**Exercise description**
Continue the Fair Trade consumerism project description below, starting right after its final sentence.
*** Text passage ***
Fair Trade Consumerism as an Everyday Ethical Practice / A Comparative Perspective

1 September 2006 - 29 February 2008

PI/s in Exeter: Dr Matthias Zick Varul

Funding awarded: £ 79,043

Sponsor(s): ESRC

Project webpage(s)

Fair Trade Consumerism as an Everyday Ethical Practice / A Comparative Perspective

About the research

Fair Trade is growing continuously; yet very little is known about what drives the consumption of Fair Trade products. This study will focus on moral motives in the widest sense.

What is the fairness of Fair Trade in the eyes of the consumers? How do consumers make sense of Fair Trade? How do they embed buying and using Fair Trade goods into the moralities their everyday practices? On the basis of in-depth interviews with consumers, the study will look into the ways moral selves are constructed and expressed by practices of consumption, what moral sources are tapped into, how consumer accounts reflect or don’t reflect more “official” Fair Trade discourses, and how commodity aesthetics and the pleasures of consumption relate to commodity ethics.
*** Dataset content ***
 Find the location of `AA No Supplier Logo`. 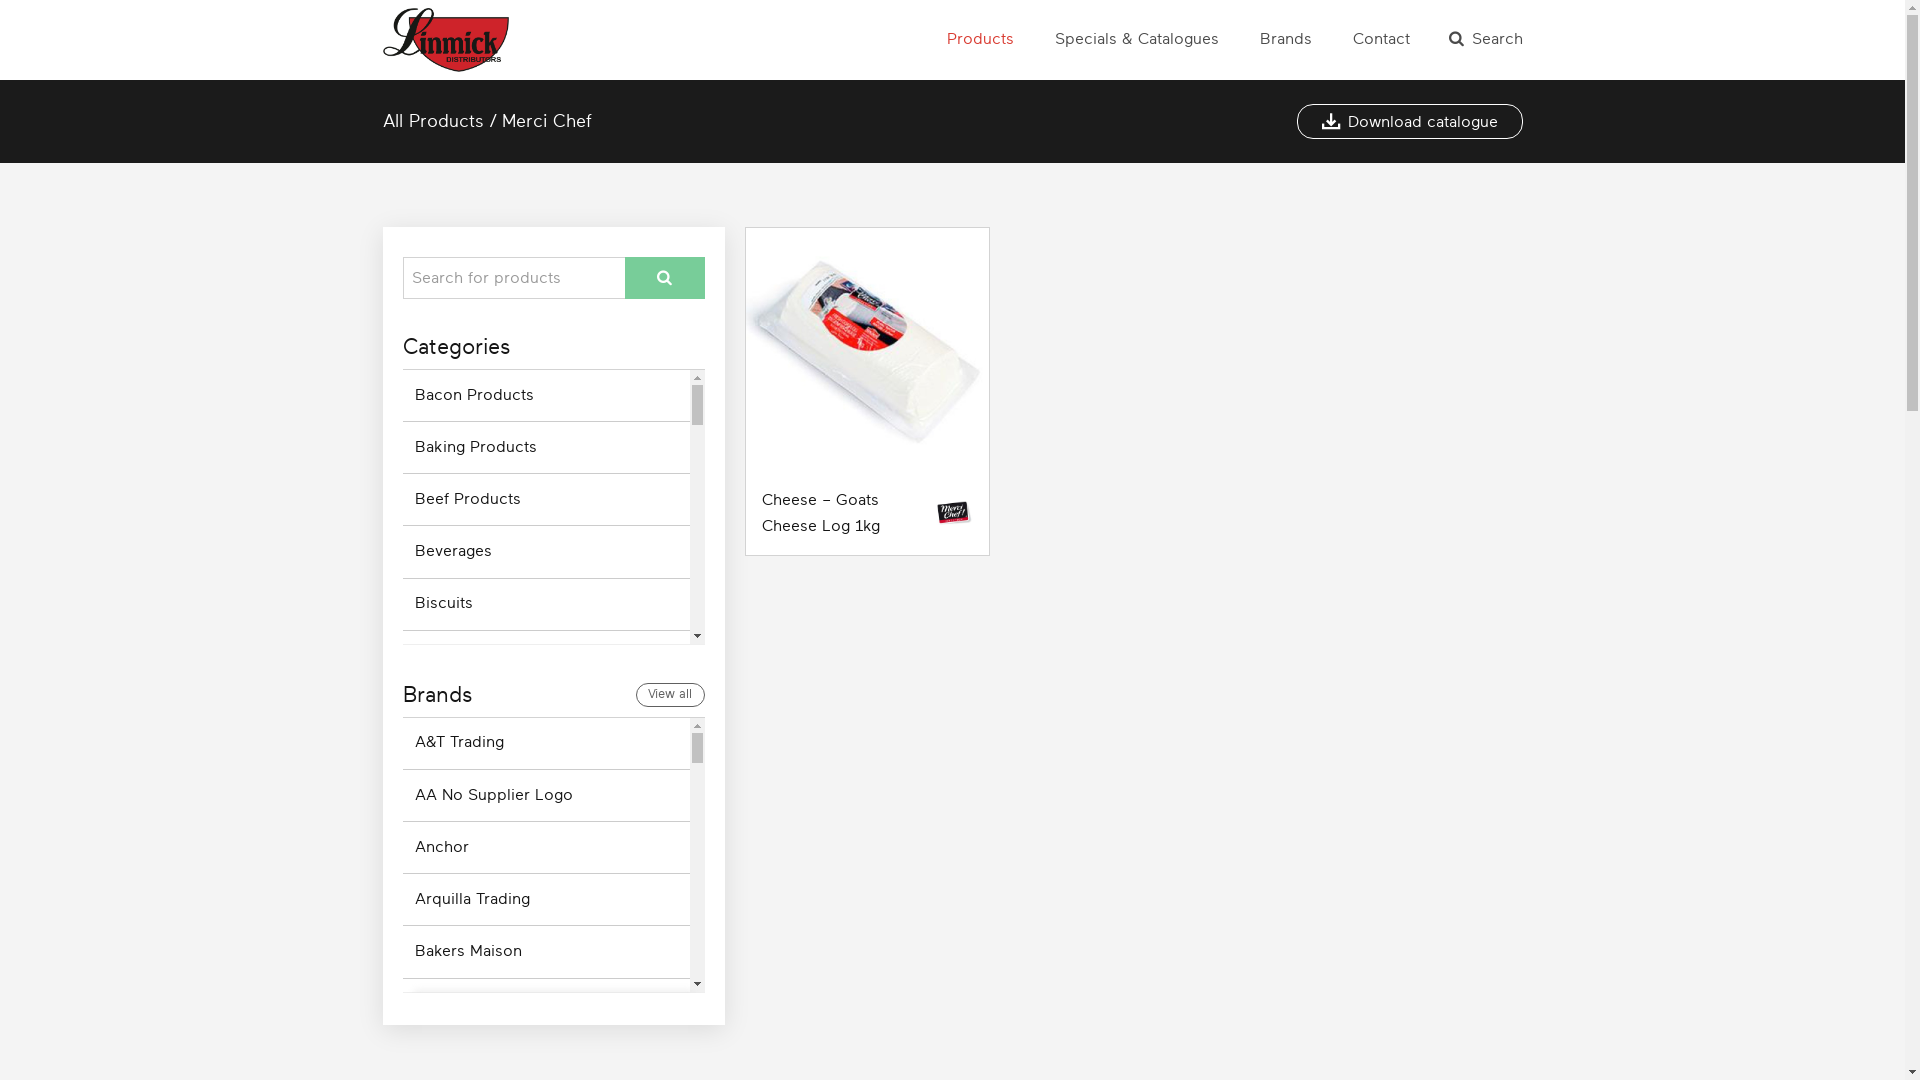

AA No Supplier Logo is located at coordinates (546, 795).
***
**Exercise answer**
The research will look at Fair Trade in two countries that are often taken as personifying two fundamentally different types of capitalism in Europe. By doing so possible links between distinctive economic and welfare state arrangements and specific alternative economic ethics will be investigated.

Results will facilitate both self-reflection within the Fair Trade movement and the debate on consumption and global justice in general.